--- Begin ---

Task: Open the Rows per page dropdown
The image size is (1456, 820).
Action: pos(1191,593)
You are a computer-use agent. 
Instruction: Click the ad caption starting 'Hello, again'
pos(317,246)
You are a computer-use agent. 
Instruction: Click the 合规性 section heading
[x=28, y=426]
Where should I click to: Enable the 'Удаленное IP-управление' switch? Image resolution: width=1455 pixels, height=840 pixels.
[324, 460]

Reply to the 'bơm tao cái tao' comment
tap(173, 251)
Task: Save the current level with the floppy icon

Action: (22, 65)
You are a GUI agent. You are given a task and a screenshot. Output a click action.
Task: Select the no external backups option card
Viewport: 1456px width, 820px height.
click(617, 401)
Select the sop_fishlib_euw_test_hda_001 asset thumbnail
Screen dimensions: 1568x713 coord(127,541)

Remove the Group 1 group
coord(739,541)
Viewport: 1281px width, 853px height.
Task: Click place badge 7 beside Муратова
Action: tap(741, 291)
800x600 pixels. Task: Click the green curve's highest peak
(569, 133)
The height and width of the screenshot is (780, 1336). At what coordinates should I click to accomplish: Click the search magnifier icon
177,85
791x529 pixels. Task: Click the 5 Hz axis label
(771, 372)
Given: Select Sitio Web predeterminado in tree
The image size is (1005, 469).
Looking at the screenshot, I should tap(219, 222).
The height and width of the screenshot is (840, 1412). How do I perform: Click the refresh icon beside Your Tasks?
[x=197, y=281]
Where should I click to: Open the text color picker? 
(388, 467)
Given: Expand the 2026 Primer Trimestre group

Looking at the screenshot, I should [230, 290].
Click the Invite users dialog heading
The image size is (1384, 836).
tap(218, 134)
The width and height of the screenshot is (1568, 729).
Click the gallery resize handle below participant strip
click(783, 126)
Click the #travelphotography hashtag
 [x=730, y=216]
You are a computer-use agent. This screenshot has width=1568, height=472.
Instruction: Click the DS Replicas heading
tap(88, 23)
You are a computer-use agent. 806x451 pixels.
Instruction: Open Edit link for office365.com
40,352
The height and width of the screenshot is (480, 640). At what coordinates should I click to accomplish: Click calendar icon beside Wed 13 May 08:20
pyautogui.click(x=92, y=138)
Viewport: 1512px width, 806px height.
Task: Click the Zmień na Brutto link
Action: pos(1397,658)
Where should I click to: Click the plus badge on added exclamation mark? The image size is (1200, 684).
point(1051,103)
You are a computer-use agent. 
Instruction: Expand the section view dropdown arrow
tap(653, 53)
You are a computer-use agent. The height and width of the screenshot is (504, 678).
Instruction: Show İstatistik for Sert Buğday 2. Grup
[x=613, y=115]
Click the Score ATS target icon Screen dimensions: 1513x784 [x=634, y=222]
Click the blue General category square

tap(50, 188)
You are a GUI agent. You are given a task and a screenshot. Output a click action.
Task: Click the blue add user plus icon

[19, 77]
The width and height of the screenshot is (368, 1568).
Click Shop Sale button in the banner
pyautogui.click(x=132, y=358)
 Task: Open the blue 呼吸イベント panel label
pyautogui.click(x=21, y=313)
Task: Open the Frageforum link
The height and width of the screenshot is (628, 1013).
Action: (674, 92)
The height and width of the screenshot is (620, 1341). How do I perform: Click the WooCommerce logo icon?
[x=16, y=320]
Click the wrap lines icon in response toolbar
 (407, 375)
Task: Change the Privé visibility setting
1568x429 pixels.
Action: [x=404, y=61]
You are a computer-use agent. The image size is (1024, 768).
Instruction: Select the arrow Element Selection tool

--- End ---

▶ [Aim of the exercise]: Report how many lines of the material above contain the string "computer", counting only matches with the same capitalization. Give the number alone.

▶ [The answer]: 7